# My very clean 87" Maxima, I got questions?



## knightsilver (Oct 3, 2008)

Went to start the motor this moring and nothing. No volts, no lights.

I got a jump, turned right over. Took her to the autoparts store. Said it was the alternator. But also said a very slim chance of the "Dash Charging Indicator". I dont know where this fuse is or even where the alternator relay is.

Can someone help me out. I havent worked on a car since my 80' Celica, I dont miss those two dozen vacum lines. But am thinking about a late 90's Sentra for a second car.

thanks,
shane c.


----------



## RidgeRunner45 (Jun 20, 2009)

The fuse block is located under the dash, driver's side. My son has a '87 Maxima, there is the no dash charging indicator fuse. There are two fuses that have to do with starting the car in that fuse block, both are near the bottom. They both are red, 10 A fuses, the second up from the bottom of each of the two columns of fuses. There is the ignition relay, blue located just above the brake pedal under the dash. A fusible link is located under the hood, battery side, between the battery and air intake duct. If the car starts with a jump, I doubt there is a fuse, ignition switch, or fuse link problem. Worth checking, little cost there to replace. So, what they may have wanted you to check is the Volt meter display on the instrument panel with the car running to see what the voltage output on the alternator is. If less than about 9 V, alternator is not charging battery. My belief is it is the alternator or the I.C. Regulator (mounted on the alternator) is your problem. I would go to the parts store and have them test again, buy a new one if it fails test.


----------
═══
#### [What the task requires]
Can you reproduce, word for word, the part of the Maxima charging thread between "I got a jump, turned" and "(Jun 20, 2009)", inclusive?

#### [Material provided]
═══
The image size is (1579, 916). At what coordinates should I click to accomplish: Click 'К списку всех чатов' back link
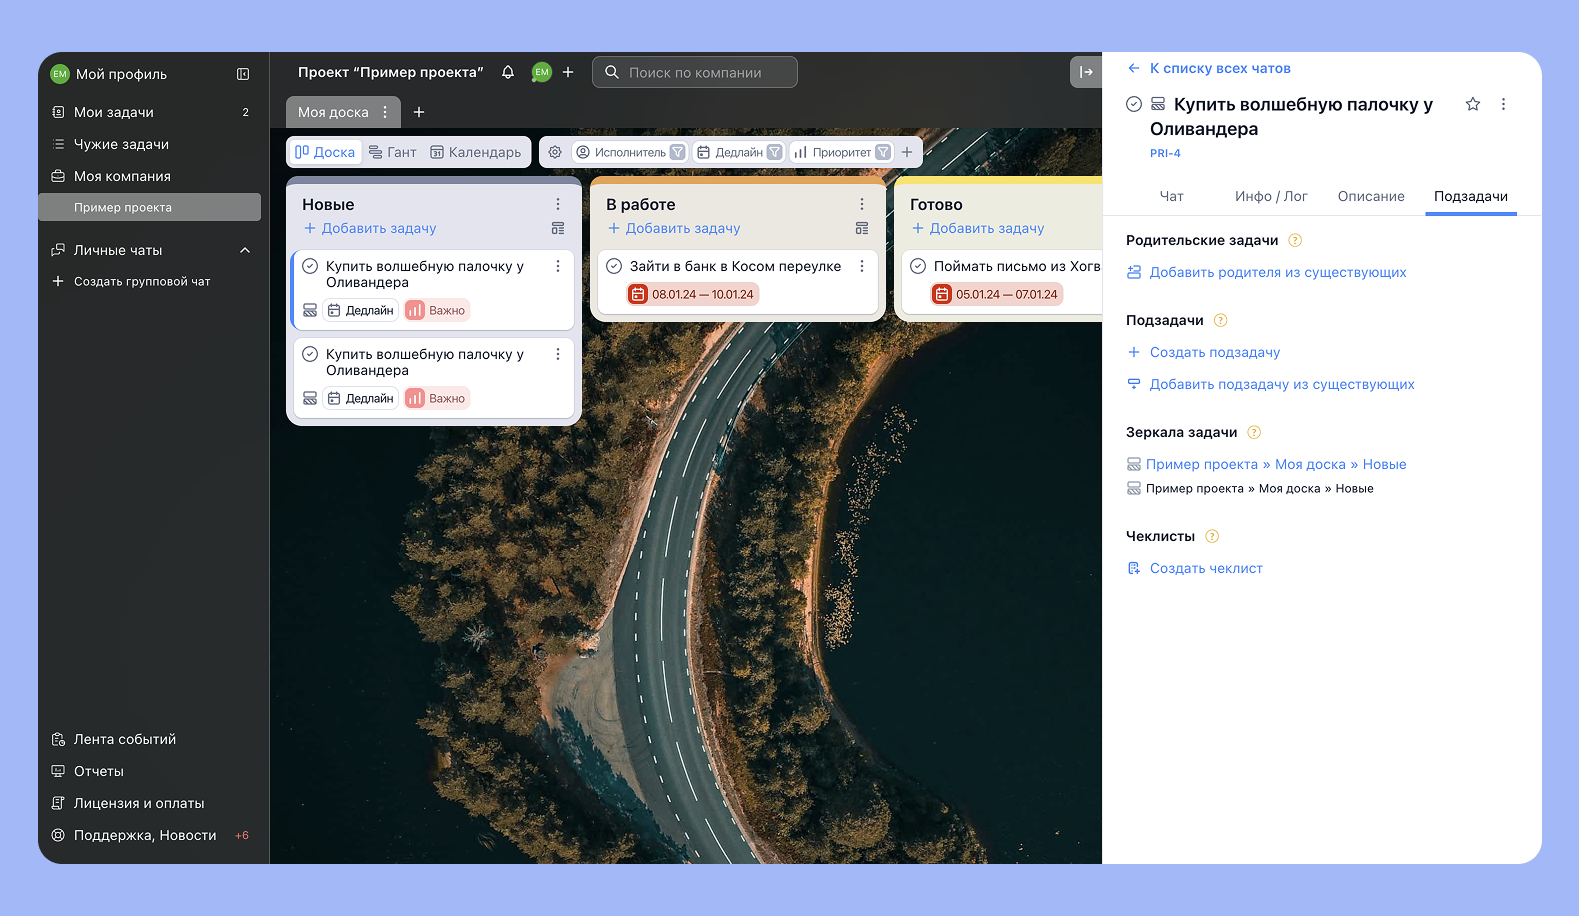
═══
#### [Reply to the exercise]
I got a jump, turned right over. Took her to the autoparts store. Said it was the alternator. But also said a very slim chance of the "Dash Charging Indicator". I dont know where this fuse is or even where the alternator relay is.

Can someone help me out. I havent worked on a car since my 80' Celica, I dont miss those two dozen vacum lines. But am thinking about a late 90's Sentra for a second car.

thanks,
shane c.


----------



## RidgeRunner45 (Jun 20, 2009)